== The data

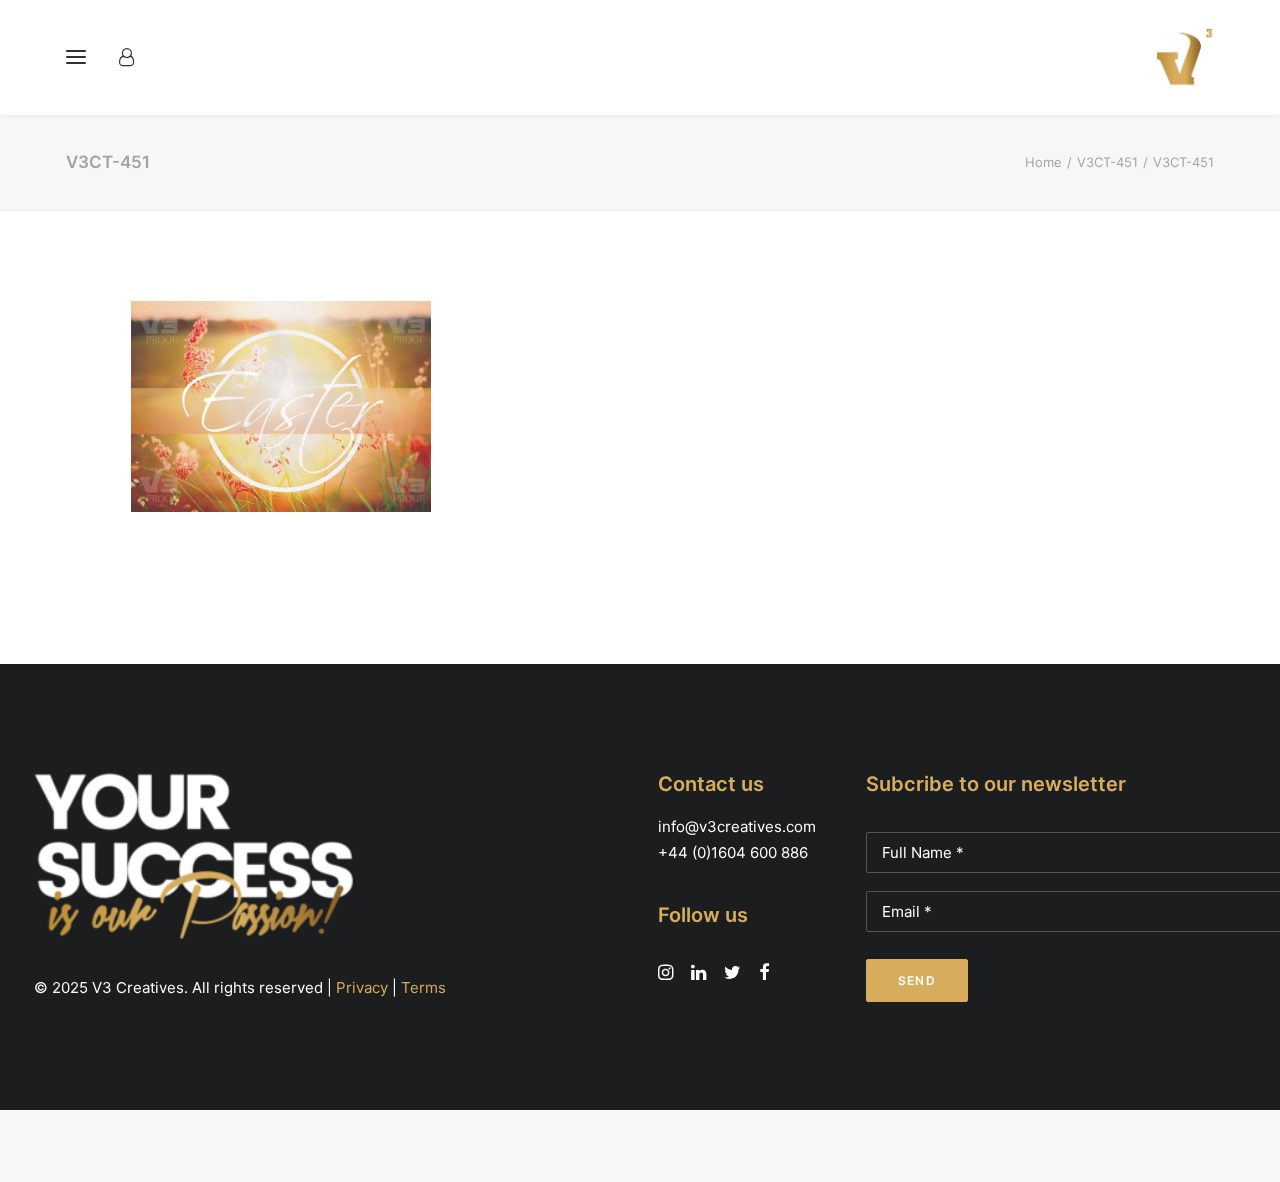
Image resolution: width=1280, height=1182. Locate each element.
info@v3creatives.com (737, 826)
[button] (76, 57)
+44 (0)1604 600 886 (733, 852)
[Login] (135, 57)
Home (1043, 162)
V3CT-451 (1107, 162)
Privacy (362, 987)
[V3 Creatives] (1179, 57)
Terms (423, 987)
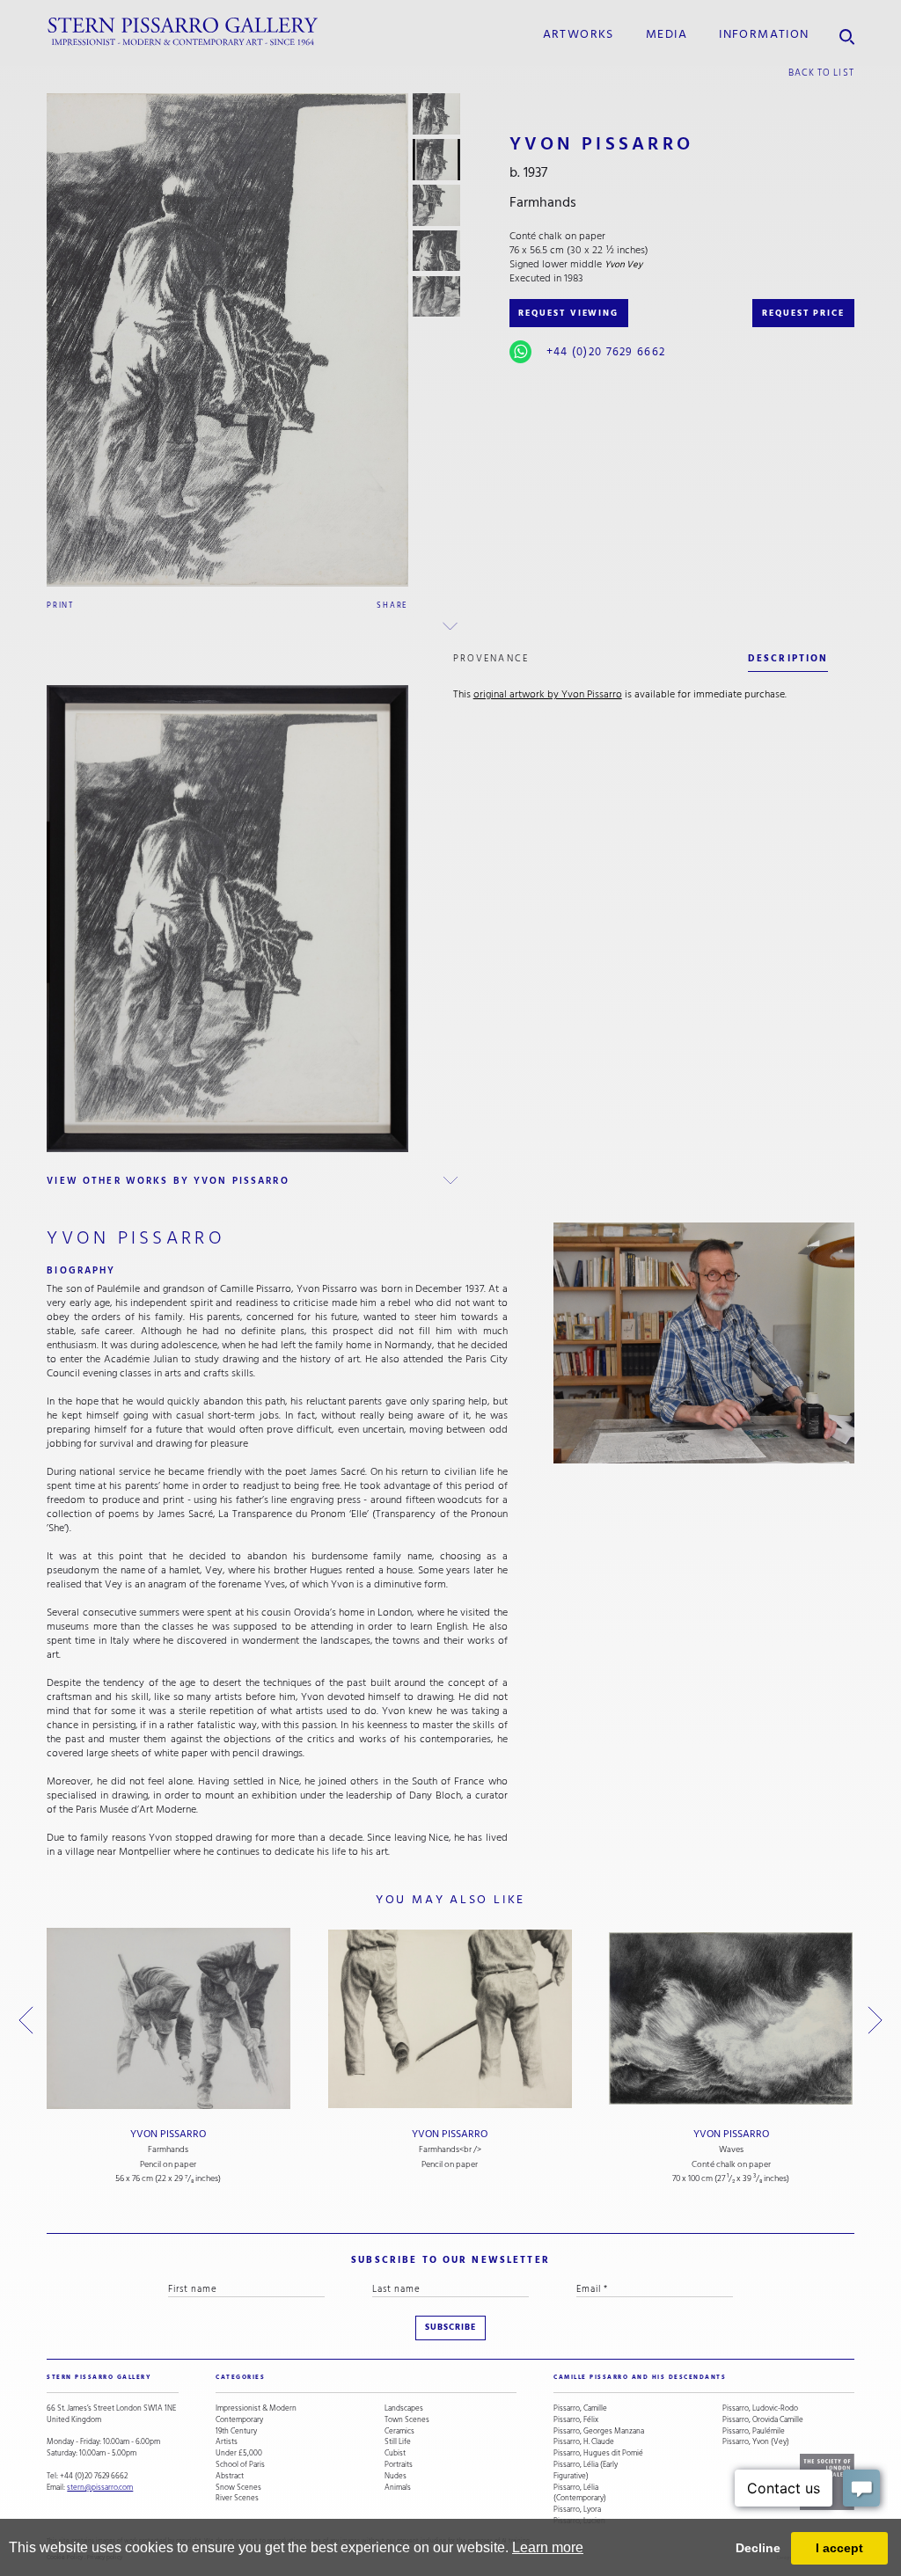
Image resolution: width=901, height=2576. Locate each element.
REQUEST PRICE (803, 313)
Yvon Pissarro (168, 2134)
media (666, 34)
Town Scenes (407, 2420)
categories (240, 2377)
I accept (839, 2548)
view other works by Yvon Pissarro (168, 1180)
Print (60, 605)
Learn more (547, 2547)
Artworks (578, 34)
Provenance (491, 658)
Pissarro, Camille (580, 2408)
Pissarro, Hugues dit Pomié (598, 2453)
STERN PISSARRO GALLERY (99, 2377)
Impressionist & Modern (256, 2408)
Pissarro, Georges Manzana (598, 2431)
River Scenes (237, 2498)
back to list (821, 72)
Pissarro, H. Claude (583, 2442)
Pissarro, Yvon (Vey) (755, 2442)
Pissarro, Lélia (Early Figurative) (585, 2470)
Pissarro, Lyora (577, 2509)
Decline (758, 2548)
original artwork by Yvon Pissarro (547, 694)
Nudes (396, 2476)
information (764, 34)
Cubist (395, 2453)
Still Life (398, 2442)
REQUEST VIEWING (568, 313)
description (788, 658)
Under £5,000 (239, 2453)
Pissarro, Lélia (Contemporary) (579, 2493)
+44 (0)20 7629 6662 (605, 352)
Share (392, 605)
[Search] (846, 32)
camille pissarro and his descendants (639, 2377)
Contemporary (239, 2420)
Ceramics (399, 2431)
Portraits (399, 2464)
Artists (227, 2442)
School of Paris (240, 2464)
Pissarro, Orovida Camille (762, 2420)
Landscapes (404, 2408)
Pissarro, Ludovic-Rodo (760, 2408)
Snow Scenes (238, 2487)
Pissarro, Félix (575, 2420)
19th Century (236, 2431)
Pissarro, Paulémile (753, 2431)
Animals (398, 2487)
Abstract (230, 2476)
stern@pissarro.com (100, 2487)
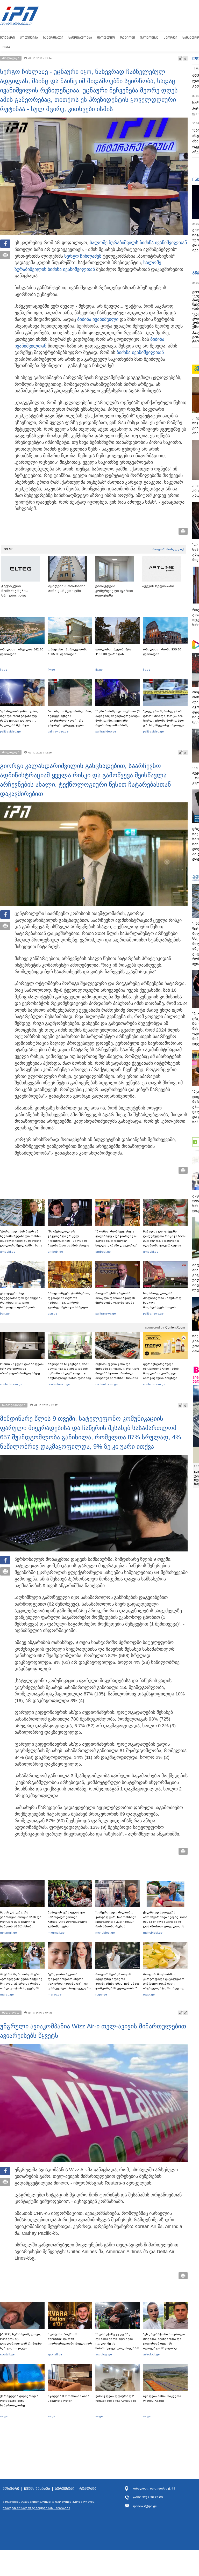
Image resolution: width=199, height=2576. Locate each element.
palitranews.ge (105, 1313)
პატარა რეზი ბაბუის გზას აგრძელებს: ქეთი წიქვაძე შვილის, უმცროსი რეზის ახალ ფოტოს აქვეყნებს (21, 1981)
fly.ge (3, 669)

====

[Your instructions]: List each line of the entries that holds the string "width".

[Reply]:
Image resolution: width=1280, height=1182. Locate each element.
Image resolution: width=901, height=2576. Locate each element.
Image resolution: width=199, height=2576. Locate each element.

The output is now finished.